» What is expected:
For each line of the listing, output an exact copy.

» Raw data:
+ + + + +

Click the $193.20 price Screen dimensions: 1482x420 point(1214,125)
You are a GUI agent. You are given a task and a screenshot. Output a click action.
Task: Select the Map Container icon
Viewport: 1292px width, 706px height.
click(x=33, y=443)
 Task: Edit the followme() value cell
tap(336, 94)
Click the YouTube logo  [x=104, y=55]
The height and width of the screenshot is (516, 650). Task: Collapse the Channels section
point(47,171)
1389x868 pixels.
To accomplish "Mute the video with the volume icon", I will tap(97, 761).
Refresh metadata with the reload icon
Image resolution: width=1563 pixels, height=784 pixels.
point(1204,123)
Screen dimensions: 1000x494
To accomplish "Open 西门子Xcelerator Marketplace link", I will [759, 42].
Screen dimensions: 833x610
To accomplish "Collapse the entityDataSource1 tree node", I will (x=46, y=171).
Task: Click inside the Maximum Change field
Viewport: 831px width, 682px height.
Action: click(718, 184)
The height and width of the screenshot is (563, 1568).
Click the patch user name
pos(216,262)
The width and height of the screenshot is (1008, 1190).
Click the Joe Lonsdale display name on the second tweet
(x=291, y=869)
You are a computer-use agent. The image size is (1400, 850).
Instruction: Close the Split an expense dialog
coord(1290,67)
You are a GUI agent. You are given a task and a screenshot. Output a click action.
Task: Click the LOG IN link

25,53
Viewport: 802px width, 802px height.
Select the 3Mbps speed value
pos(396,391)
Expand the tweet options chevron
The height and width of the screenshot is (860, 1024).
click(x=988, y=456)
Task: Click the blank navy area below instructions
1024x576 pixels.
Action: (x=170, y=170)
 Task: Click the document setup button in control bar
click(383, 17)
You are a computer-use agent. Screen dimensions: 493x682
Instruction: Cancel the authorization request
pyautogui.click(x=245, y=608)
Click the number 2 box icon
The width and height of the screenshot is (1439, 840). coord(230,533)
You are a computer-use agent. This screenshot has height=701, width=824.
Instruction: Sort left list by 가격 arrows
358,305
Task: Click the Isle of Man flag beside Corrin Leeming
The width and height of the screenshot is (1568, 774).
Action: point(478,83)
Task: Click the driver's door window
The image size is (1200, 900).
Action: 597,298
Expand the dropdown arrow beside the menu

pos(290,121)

+ + + + +

» Task response:
Click the $193.20 price Screen dimensions: 1482x420 point(1214,125)
You are a GUI agent. You are given a task and a screenshot. Output a click action.
Task: Select the Map Container icon
Viewport: 1292px width, 706px height.
click(x=33, y=443)
 Task: Edit the followme() value cell
tap(336, 94)
Click the YouTube logo  [x=104, y=55]
The height and width of the screenshot is (516, 650). Task: Collapse the Channels section
point(47,171)
1389x868 pixels.
To accomplish "Mute the video with the volume icon", I will tap(97, 761).
Refresh metadata with the reload icon
Image resolution: width=1563 pixels, height=784 pixels.
point(1204,123)
Screen dimensions: 1000x494
To accomplish "Open 西门子Xcelerator Marketplace link", I will [759, 42].
Screen dimensions: 833x610
To accomplish "Collapse the entityDataSource1 tree node", I will (x=46, y=171).
Task: Click inside the Maximum Change field
Viewport: 831px width, 682px height.
Action: click(718, 184)
The height and width of the screenshot is (563, 1568).
Click the patch user name
pos(216,262)
The width and height of the screenshot is (1008, 1190).
Click the Joe Lonsdale display name on the second tweet
(x=291, y=869)
You are a computer-use agent. The image size is (1400, 850).
Instruction: Close the Split an expense dialog
coord(1290,67)
You are a GUI agent. You are given a task and a screenshot. Output a click action.
Task: Click the LOG IN link

25,53
Viewport: 802px width, 802px height.
Select the 3Mbps speed value
pos(396,391)
Expand the tweet options chevron
The height and width of the screenshot is (860, 1024).
click(x=988, y=456)
Task: Click the blank navy area below instructions
1024x576 pixels.
Action: (x=170, y=170)
 Task: Click the document setup button in control bar
click(383, 17)
You are a computer-use agent. Screen dimensions: 493x682
Instruction: Cancel the authorization request
pyautogui.click(x=245, y=608)
Click the number 2 box icon
The width and height of the screenshot is (1439, 840). coord(230,533)
You are a computer-use agent. This screenshot has height=701, width=824.
Instruction: Sort left list by 가격 arrows
358,305
Task: Click the Isle of Man flag beside Corrin Leeming
The width and height of the screenshot is (1568, 774).
Action: point(478,83)
Task: Click the driver's door window
The image size is (1200, 900).
Action: 597,298
Expand the dropdown arrow beside the menu

pos(290,121)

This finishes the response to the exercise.